Efficient CH-group selection and identification in 13C solid-state NMR by dipolar DEPT and 1H chemical-shift filtering

A new spectral-editing technique for solid-state nuclear magnetic resonance (NMR), based principally on the different dipolar-dephasing properties of CH and CH2 multiple-quantum (MQ) coherence, yields pure C-H spectra with overall efficiencies of up to 14%. The selection is based on dephasing of methylene heteronuclear MQ coherence by the second proton and can be considered essentially as a solid-state, slow-magic-angle-spinning version of the distortionless enhancement by polarization transfer (DEPT) experiment.
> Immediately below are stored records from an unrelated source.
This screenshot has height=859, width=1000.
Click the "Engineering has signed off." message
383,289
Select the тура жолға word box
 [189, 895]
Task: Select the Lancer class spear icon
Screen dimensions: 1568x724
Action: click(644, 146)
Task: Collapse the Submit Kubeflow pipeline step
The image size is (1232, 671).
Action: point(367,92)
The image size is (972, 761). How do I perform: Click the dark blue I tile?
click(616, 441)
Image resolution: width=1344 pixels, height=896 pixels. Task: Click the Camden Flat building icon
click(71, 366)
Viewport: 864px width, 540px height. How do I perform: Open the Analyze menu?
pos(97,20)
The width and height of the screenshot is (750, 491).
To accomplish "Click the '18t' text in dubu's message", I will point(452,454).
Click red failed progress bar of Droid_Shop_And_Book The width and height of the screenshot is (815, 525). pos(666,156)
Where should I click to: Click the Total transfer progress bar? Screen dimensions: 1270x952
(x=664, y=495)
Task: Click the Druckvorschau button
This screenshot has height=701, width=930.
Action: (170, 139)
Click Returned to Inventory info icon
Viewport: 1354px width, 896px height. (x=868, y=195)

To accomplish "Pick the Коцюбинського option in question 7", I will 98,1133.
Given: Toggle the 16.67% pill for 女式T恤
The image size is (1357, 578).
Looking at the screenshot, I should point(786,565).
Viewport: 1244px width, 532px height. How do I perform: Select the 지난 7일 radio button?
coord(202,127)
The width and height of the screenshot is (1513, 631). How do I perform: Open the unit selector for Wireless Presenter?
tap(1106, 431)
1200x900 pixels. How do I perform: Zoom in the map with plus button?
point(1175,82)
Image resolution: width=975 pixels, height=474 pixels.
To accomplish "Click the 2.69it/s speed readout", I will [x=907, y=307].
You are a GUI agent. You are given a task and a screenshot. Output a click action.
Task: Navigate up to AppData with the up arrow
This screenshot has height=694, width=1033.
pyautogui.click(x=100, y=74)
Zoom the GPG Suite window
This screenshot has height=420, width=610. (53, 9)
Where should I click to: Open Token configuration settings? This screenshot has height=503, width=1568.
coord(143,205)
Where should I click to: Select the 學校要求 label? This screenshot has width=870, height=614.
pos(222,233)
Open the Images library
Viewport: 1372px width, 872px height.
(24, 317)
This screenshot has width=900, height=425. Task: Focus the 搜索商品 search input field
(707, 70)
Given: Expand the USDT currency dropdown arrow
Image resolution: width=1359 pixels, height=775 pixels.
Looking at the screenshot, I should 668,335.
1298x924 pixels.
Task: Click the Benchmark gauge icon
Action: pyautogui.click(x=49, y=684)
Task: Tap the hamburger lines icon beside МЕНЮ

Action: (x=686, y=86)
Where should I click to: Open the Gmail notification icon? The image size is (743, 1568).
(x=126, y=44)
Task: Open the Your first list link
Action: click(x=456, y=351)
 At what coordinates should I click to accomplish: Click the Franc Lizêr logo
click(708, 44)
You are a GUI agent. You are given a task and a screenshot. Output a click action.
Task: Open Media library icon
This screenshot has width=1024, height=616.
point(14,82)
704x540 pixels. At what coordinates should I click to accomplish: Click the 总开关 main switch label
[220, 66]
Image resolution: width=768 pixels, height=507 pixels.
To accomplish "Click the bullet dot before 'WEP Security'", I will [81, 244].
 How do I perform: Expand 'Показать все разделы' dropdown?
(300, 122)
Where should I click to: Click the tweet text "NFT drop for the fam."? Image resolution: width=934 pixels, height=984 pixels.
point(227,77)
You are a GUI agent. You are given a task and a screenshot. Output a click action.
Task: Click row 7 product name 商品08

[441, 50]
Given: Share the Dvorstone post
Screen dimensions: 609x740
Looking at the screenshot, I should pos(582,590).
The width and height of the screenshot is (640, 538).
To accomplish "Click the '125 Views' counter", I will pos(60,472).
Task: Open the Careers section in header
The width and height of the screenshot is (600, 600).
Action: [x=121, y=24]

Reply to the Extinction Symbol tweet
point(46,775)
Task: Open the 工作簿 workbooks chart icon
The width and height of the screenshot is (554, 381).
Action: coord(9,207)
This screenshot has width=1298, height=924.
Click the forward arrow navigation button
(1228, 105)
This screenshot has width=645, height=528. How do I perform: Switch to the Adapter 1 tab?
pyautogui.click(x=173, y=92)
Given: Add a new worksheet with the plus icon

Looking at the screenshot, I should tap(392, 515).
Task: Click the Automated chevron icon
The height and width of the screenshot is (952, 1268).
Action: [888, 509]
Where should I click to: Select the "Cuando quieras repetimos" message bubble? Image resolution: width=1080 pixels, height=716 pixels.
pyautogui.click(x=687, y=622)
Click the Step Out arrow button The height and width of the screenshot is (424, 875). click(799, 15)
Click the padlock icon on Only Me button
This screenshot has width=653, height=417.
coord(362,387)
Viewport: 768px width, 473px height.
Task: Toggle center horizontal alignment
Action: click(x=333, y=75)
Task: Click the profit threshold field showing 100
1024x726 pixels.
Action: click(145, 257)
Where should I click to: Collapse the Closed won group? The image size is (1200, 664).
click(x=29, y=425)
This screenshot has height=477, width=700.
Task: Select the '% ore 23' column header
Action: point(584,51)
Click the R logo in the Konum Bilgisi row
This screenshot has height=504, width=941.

A short dipolar transfer and inverse gated decoupling suppress quaternary-carbon resonances, and T-1-filtering reduces methyl signals. Applications to amorphous polymers with long, flexible sidegroups demonstrate excellent suppression of the signals of partially mobile methylene groups, consistent with simulations and superior to existing methods. CH selection in various model compounds and a humic acid confirms the robust nature and good sensitivity of the technique. Distinction of NCH and CCH groups, which have overlapping C-13 chemical-shift ranges, is achieved by combining dipolar DEPT with H-1 isotropic-chemical-shift filtering. In the humic acid, this permits unequivocal assignment of the methine resonance near 53 ppm to NCH groups.